Deltafyable content vs non-deltafyable content
Adding text-based content tends to work with the optimizations in how Git stores data, while non-text-based content tends to work against them. More important than “text” vs “non-text” is whether content is deltafyable. That is, when you make a small change to the logical content, does it yield a small change in the file’s bytes or a large one? Swapping one variable name in source code is highly deltafyable since most of the file is still the same. Two zip files made from nearly-identical contents may differ wildly due to compression, so they’re poorly deltafyable.
Client/server interaction
We would be remiss not to think about bandwidth and latency between client and server. This includes both the physical links as well as any intervening proxies, load balancers, and other equipment which may store (or even alter!) traffic on the wire.

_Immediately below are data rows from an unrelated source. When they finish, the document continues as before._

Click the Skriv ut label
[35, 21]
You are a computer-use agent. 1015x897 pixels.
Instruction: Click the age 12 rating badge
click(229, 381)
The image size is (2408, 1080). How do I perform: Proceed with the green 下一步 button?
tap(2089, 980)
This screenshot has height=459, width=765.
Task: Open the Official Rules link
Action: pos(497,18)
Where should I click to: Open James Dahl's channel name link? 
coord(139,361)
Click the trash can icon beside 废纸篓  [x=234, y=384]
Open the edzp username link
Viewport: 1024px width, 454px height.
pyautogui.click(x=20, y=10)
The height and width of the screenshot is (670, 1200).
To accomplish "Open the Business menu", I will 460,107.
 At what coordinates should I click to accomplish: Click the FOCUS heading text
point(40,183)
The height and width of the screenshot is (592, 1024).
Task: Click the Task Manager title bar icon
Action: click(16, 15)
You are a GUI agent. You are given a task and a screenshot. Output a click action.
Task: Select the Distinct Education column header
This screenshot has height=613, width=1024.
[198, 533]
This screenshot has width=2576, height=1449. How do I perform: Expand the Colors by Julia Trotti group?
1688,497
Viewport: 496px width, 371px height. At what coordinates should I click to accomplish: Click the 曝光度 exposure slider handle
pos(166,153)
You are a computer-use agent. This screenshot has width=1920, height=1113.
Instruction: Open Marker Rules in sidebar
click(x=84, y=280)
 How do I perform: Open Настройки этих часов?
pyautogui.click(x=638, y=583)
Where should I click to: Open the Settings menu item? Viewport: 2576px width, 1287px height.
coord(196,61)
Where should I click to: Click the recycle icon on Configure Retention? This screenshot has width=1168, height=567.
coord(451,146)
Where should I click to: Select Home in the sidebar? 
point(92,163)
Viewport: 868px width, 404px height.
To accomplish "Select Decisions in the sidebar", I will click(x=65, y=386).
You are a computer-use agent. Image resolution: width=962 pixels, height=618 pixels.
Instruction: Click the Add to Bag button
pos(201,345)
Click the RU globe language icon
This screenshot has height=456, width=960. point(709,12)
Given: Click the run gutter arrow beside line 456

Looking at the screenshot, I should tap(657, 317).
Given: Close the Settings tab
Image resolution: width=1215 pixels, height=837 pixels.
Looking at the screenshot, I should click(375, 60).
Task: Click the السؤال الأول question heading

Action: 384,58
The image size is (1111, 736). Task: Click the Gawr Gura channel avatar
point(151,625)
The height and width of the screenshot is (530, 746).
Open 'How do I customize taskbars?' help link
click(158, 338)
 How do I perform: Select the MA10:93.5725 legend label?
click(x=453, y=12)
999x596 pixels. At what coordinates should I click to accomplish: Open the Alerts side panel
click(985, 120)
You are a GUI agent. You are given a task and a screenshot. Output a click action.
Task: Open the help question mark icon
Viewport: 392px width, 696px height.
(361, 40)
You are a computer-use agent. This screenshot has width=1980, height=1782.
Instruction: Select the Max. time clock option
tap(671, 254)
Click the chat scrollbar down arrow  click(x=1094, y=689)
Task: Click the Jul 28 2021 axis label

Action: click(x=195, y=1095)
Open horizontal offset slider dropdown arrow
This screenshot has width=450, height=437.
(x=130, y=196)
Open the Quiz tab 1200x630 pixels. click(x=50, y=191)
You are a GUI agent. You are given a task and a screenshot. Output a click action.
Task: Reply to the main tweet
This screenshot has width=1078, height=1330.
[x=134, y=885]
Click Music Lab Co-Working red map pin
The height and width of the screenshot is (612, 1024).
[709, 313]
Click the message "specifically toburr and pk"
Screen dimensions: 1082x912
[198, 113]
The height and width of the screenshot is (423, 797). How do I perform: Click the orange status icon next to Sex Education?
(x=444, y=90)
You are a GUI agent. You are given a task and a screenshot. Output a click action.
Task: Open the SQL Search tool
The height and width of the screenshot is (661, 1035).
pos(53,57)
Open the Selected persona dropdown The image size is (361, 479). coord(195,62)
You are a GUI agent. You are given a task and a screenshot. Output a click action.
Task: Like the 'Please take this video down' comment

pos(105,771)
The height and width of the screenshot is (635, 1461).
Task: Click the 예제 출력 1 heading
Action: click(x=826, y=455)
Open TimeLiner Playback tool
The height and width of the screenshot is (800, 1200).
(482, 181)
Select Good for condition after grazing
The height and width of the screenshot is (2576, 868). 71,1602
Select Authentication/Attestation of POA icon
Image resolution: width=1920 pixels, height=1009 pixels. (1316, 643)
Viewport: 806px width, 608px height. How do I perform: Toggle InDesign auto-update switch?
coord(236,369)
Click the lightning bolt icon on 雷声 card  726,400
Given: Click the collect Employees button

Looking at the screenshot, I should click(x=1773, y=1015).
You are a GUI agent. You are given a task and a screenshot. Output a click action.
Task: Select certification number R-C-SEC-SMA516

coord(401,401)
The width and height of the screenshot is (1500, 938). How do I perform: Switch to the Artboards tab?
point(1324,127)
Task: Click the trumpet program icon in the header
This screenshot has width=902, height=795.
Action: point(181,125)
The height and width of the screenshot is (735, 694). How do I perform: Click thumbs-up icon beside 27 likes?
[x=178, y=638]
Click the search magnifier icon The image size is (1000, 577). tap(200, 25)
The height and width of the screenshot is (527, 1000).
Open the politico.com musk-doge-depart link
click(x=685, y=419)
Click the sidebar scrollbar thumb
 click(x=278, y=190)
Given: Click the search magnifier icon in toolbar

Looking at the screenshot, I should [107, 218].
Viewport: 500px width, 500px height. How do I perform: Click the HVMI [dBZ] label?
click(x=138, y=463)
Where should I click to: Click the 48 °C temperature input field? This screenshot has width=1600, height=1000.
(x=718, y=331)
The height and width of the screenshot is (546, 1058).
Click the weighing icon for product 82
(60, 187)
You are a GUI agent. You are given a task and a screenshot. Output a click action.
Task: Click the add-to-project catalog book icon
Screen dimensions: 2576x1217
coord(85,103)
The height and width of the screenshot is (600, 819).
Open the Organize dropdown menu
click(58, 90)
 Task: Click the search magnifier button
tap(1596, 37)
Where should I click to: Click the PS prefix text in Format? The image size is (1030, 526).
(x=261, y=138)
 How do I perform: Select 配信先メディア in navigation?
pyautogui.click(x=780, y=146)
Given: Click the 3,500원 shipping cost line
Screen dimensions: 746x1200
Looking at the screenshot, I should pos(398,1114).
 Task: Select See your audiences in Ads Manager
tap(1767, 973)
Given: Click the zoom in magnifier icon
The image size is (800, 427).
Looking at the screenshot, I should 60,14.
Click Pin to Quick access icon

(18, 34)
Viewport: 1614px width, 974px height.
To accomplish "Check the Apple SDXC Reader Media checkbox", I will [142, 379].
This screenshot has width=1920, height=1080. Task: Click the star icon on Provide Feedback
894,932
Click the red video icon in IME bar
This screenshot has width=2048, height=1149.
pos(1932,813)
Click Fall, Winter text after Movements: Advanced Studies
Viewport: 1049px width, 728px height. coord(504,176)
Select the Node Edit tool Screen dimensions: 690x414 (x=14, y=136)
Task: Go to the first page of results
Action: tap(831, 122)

- Latency to server — how fast can a request get there and back?
- Bandwidth to server — how much data can be transferred per unit of time?
Developer tolerance
Believe it or not, developer tolerance for performance and complexity is a key dimension of Git scale.
- Local operations: some developers run
git status
in their prompt. Any delay represents extreme irritation. Other developers don’t mind ifgit checkout
takes 30+ seconds, so local command performance isn’t worth digging into. - Remote operations: a developer on a fast, reliable network will have far fewer problems with pushes and pulls than someone on a slow, unreliable network.
- Complexity: developers familiar with very small, low-overhead repos may find the friction of working in a large monorepo very challenging. For example, having to work within a sparse checkout cone may be frustrating. For others coming from legacy version control systems with even more complexity may find the relative simplicity of a big monorepo a relief.